- [Instruction] Retype each of the entries below exactly, leaving out the pictures.

Item-finding entries
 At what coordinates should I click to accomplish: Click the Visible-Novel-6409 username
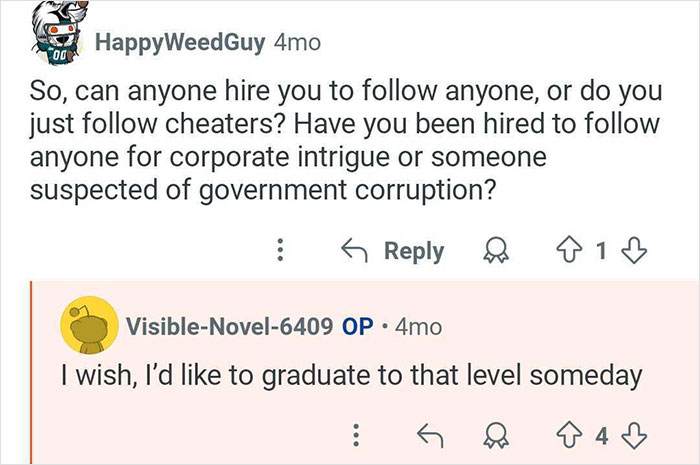pos(228,326)
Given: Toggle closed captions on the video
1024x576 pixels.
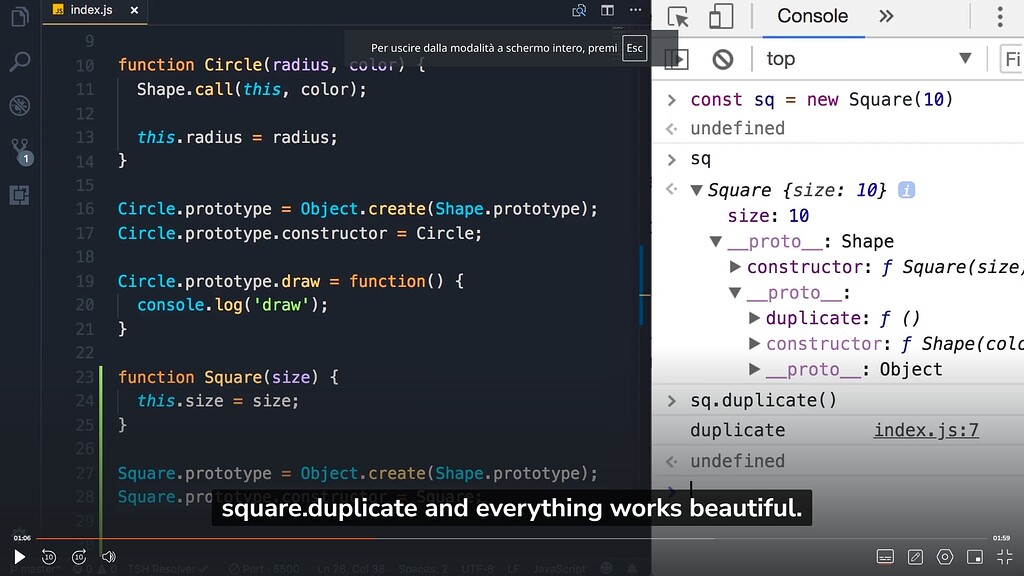Looking at the screenshot, I should pyautogui.click(x=886, y=556).
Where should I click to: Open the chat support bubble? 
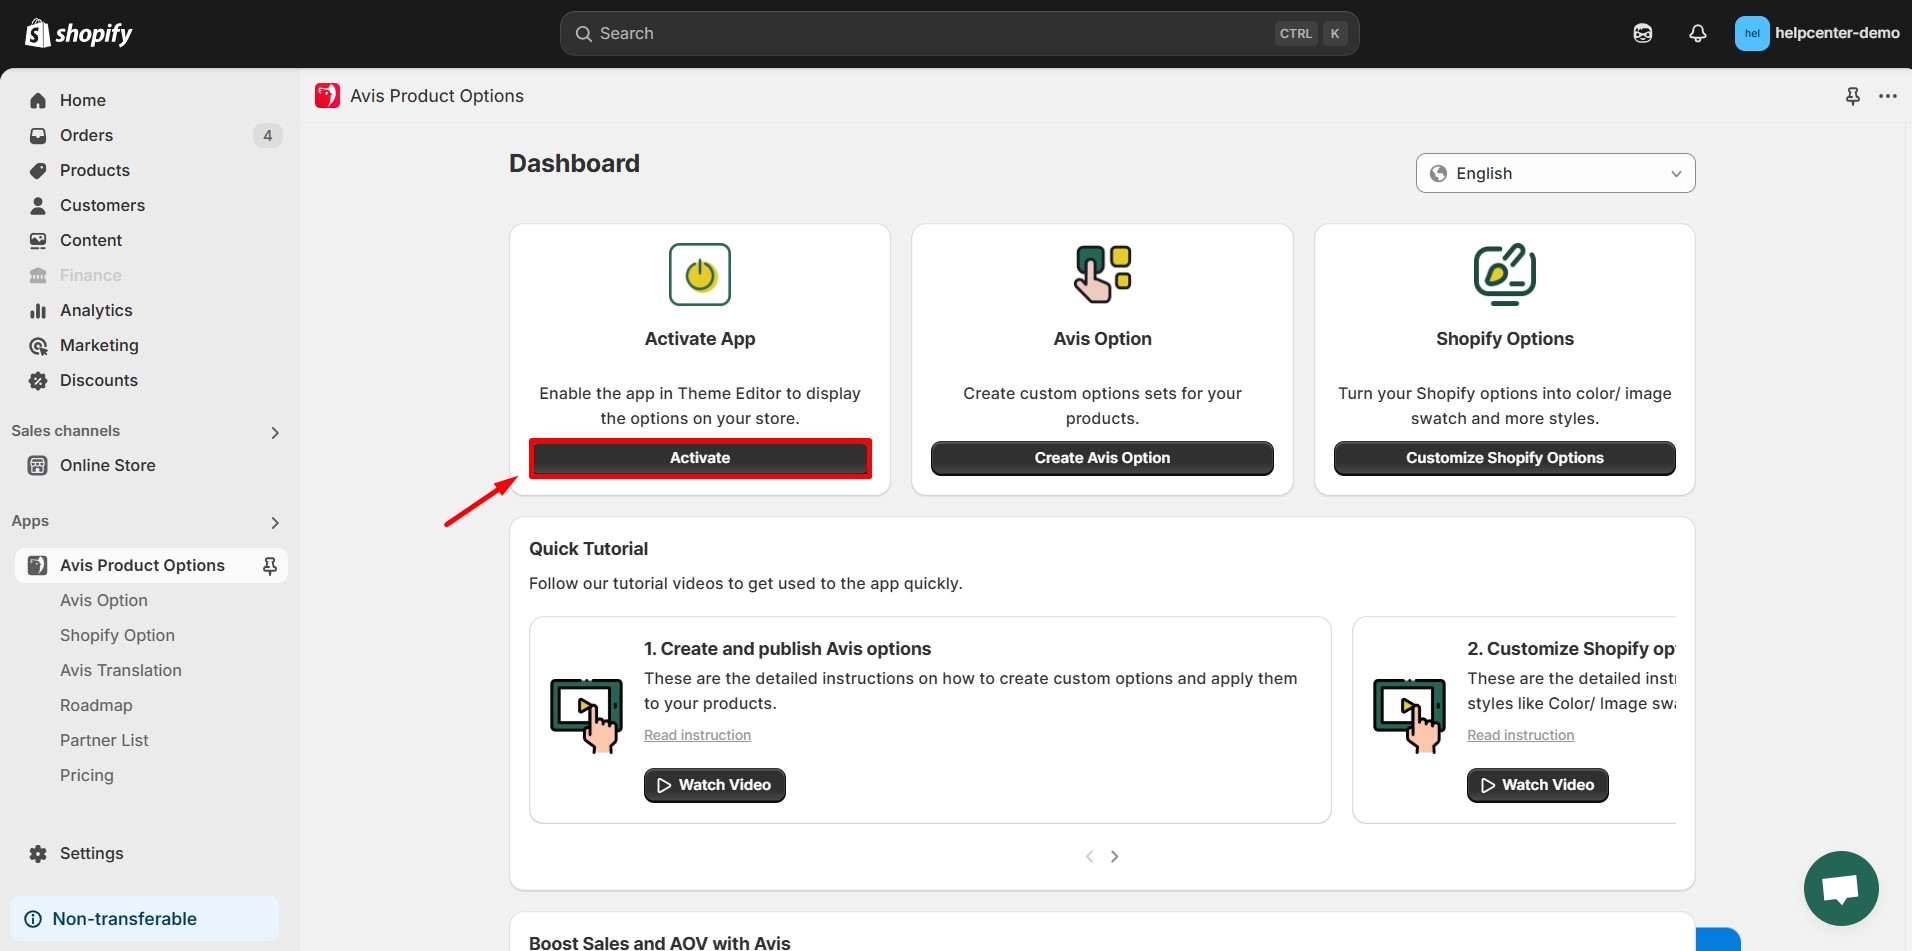[1840, 888]
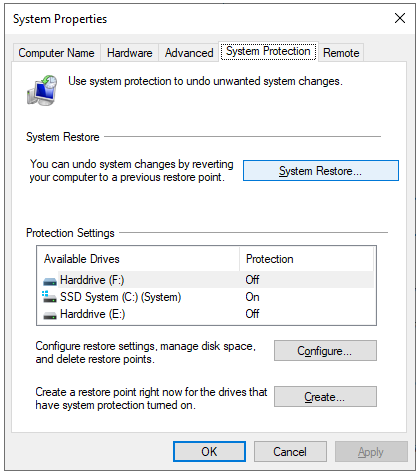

- [The output]
 At what coordinates should I click to accomplish: Click the Visible-Novel-6409 username
pos(228,326)
Given: Toggle closed captions on the video
1024x576 pixels.
Looking at the screenshot, I should pyautogui.click(x=886, y=556).
Where should I click to: Open the chat support bubble? 
[1840, 888]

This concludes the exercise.